Sliding the paddle into the water, she swiped it toward the back.
Henry responded with swift, wordless motion, as if they one-two paddled every afternoon.
The boat glided from its garage without argument.
“Let’s try the island,” Ellie yelled back, though there was no need to shout: neither powerboats nor spray-spritzing Jet Skis were allowed on Lake Kasteel, much to the dismay of unsuspecting vacationers who paid a New York fortune to rent four bedrooms on the waterfront and wound up with nothing noisy to do with the kids. “Maybe he decided to read.” When the girls had been young and there was too much commotion, Edward frequently escaped to the uninhabited island (“Squirrels only,” he’d remark) with a flask full of schnapps and a decent book. Dickens. Hemingway. Someone like that.
“He should know better than to go boating alone,” Henry said, his jaw clearly clenched.

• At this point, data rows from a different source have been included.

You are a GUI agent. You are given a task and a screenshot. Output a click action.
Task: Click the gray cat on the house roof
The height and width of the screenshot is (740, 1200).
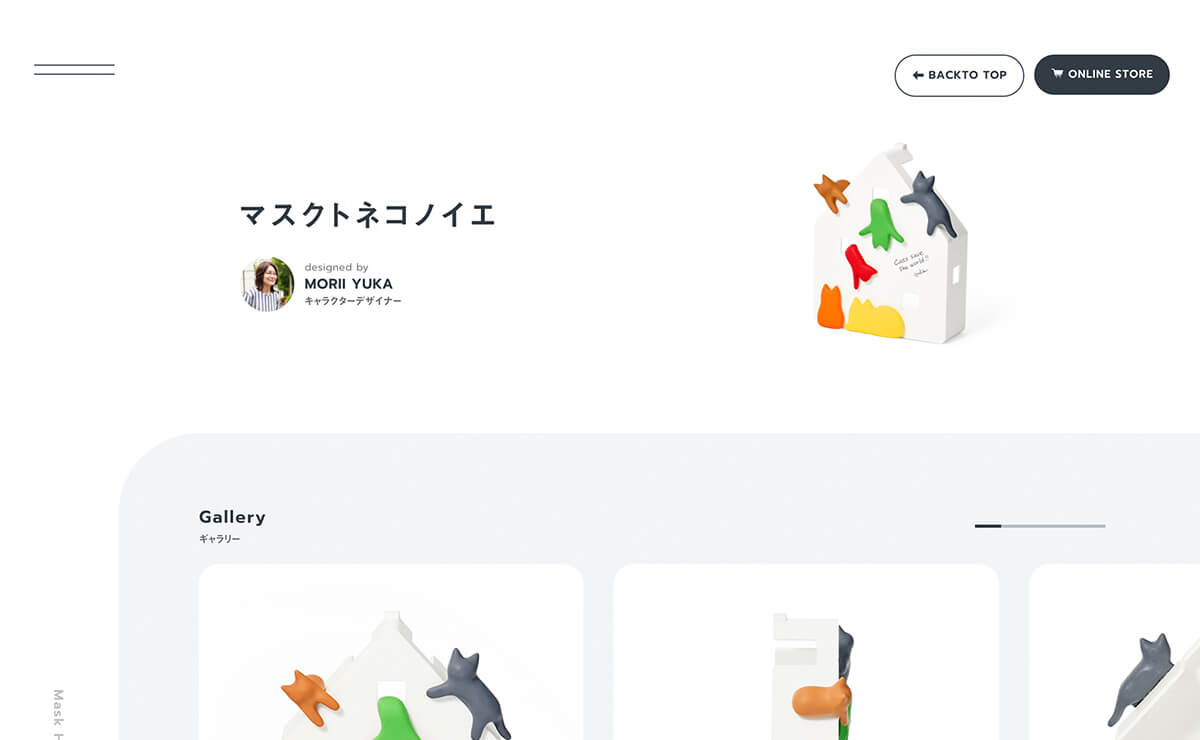pos(930,204)
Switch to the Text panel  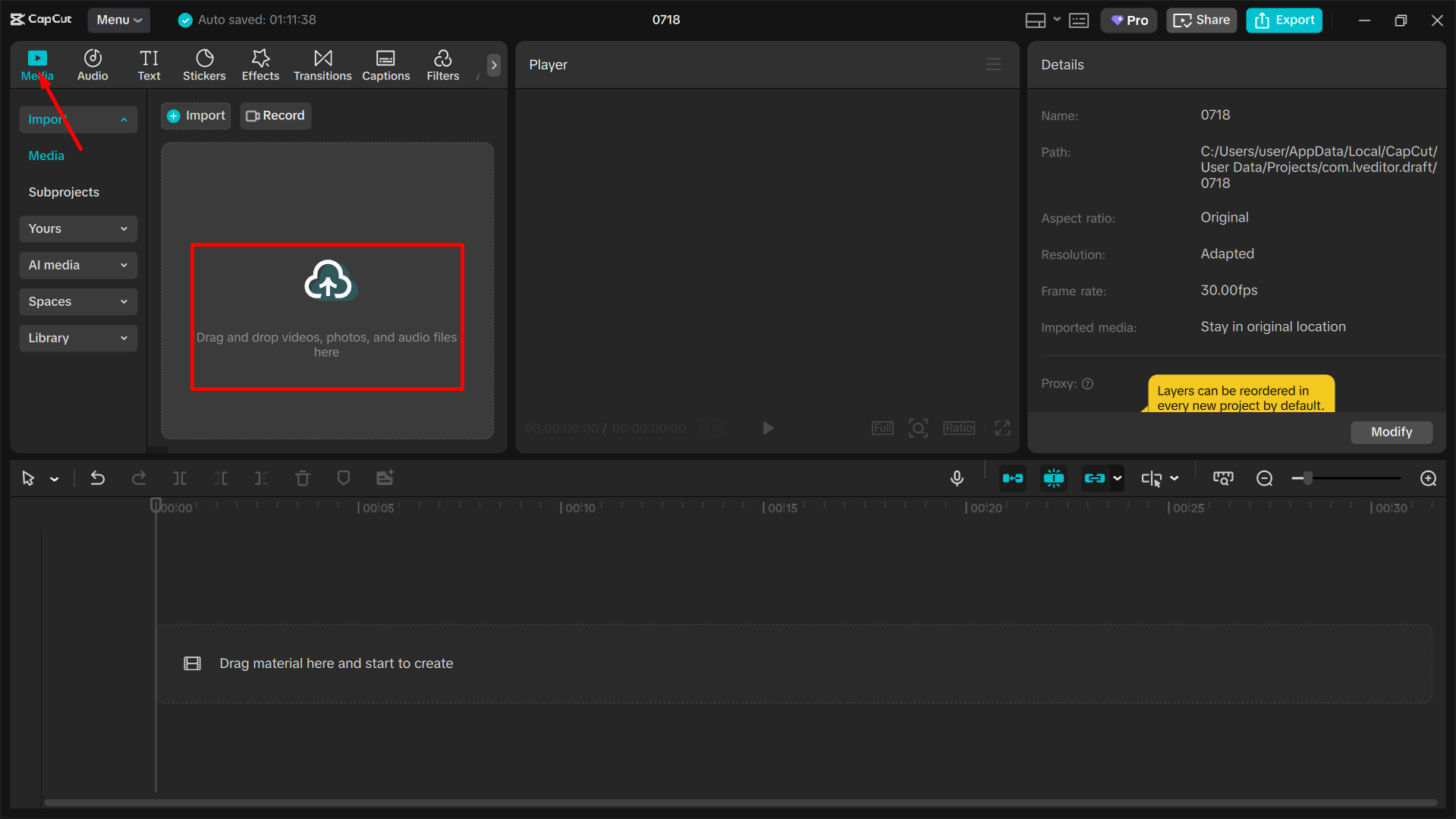click(149, 65)
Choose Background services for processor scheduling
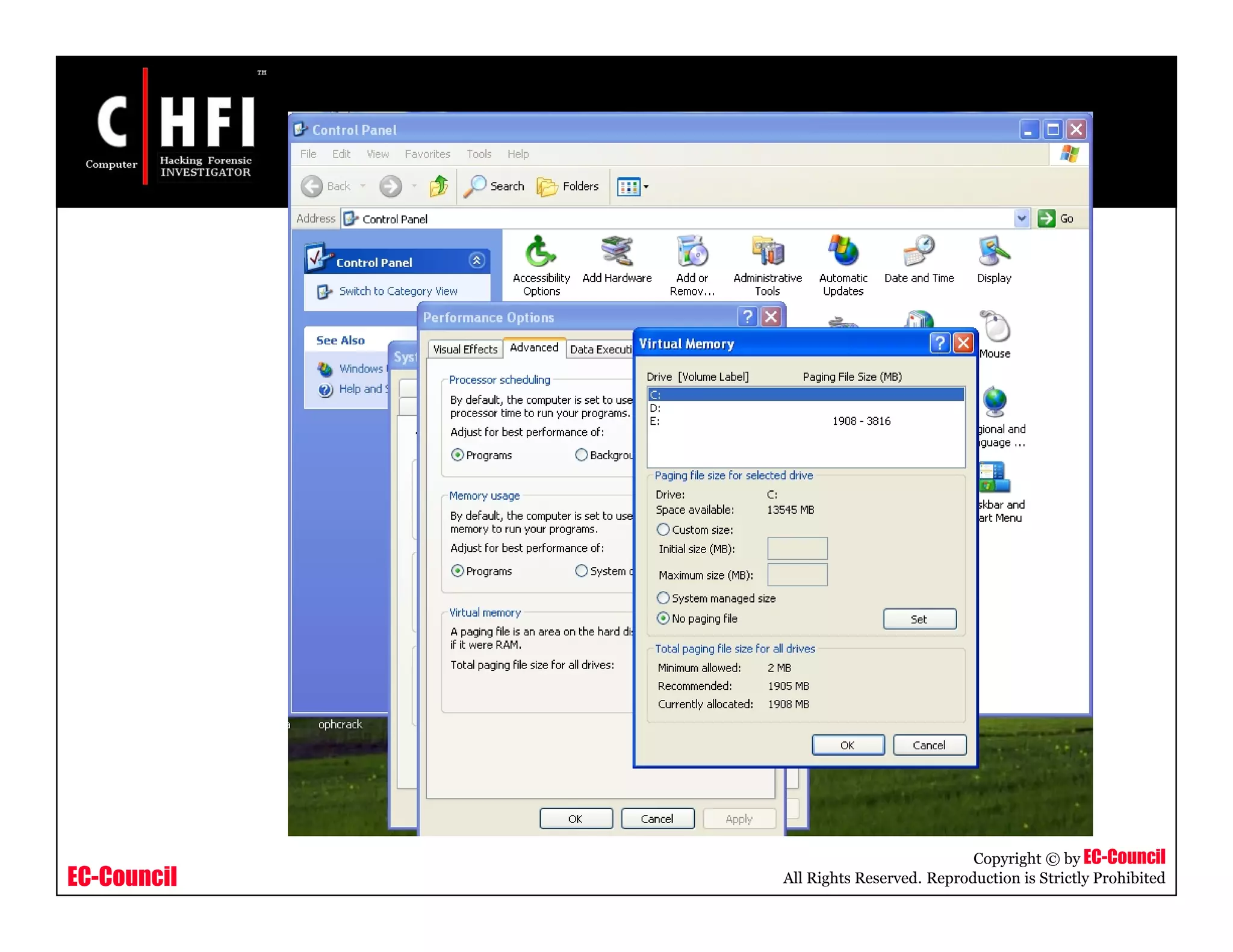1233x952 pixels. [x=582, y=455]
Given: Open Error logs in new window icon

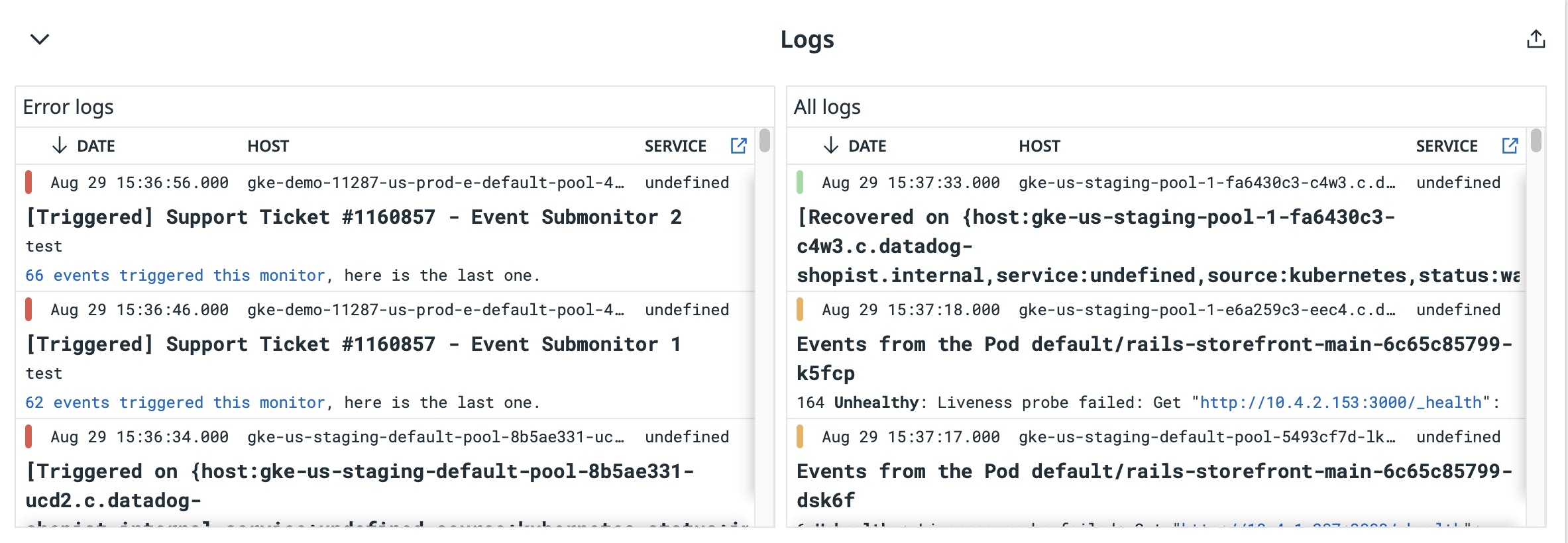Looking at the screenshot, I should pyautogui.click(x=738, y=146).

“If his intention was to go to the island to read, he wouldn’t have considered it boating.”
The reply sounded like
harrumph
.
“Besides, the boat has a life preserver,” Ellie added, because she didn’t want Henry to worry about that. He did, she supposed, really care about Edward. Why else would he have stayed long after the lights had gone out on Edward’s career?
Extinguished,
Edward had once called it matter-of-factly.
Like a last gasp before death.
Ellie shivered a little and pushed on the paddle again.